Data quality testing for SQL-, Spark-, and Pandas-accessible data.
✔ An open-source, CLI tool and Python library for data quality testing
✔ Compatible with the Soda Checks Language (SodaCL)
✔ Enables data quality testing both in and out of your data pipelines and development workflows
✔ Integrated to allow a Soda scan in a data pipeline, or programmatic scans on a time-based schedule
Soda Core is a free, open-source, command-line tool and Python library that enables you to use the Soda Checks Language to turn user-defined input into aggregated SQL queries.
When it runs a scan on a dataset, Soda Core executes the checks to find invalid, missing, or unexpected data.

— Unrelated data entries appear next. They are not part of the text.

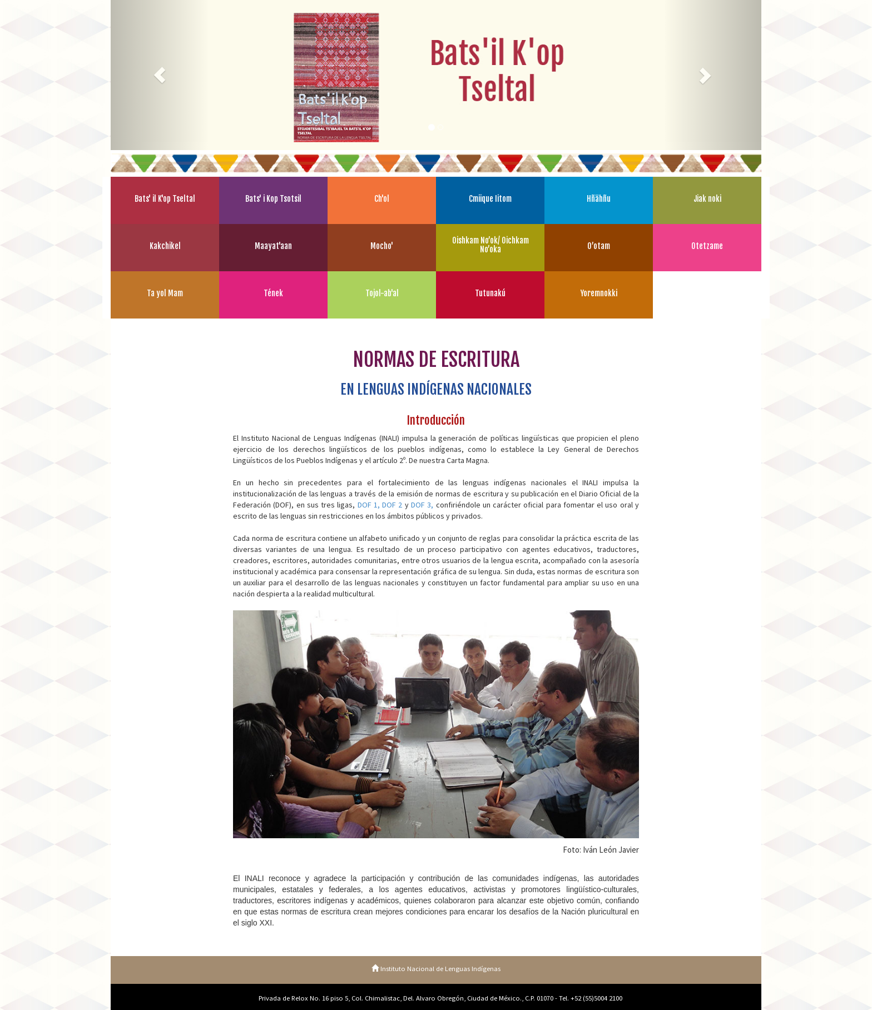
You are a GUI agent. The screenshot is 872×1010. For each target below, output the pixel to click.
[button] (160, 75)
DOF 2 (392, 505)
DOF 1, (369, 505)
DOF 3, (422, 505)
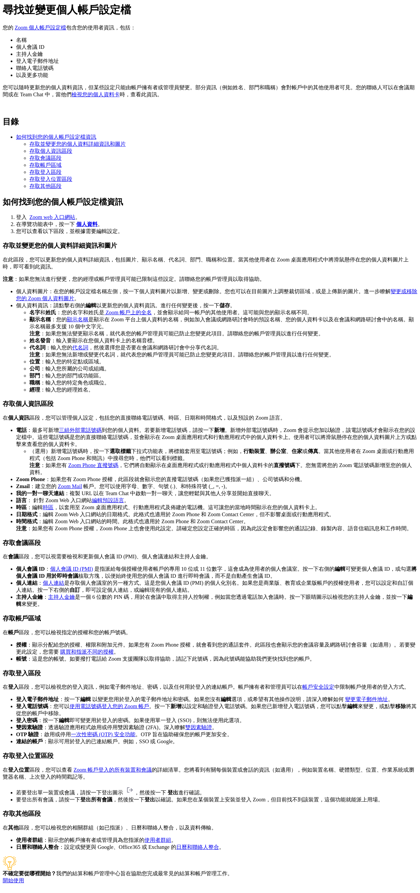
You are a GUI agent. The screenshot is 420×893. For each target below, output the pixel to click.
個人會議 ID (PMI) (71, 569)
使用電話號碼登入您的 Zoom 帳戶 (109, 706)
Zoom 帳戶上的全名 (128, 312)
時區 (48, 507)
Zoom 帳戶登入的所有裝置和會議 (113, 770)
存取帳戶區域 (45, 165)
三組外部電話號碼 (80, 430)
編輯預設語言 (108, 500)
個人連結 (53, 583)
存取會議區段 (45, 158)
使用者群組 (157, 840)
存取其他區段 (45, 186)
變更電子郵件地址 (366, 699)
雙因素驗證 (198, 727)
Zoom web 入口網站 (52, 217)
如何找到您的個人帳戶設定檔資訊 (56, 137)
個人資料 (87, 224)
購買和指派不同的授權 (87, 652)
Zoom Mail (70, 486)
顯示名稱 (77, 319)
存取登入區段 (45, 172)
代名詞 (80, 347)
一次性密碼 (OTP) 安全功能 (103, 734)
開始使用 (13, 880)
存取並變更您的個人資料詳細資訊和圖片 (77, 144)
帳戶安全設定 (318, 687)
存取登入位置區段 (50, 179)
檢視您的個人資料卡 (96, 94)
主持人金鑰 (61, 597)
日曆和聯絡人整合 (197, 847)
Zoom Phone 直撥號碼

When your Soda Checks fail, they surface the data that you defined as bad-quality.
Consider migrating to Soda Library, an extension of Soda Core that offers more features and functionality, and enables you to connect to a Soda Cloud account to collaborate with your team on data quality.
- Use Group by and Group Evolution configurations to intelligently group check results
- Leverage Reconciliation checks to compare data between data sources for data migration projects.
- Use Schema Evolution checks to automatically validate schemas.
- Set up Anomaly Detection checks to automatically learn patterns and discover anomalies in your data.
Install Soda Library and get started with a 45-day free trial.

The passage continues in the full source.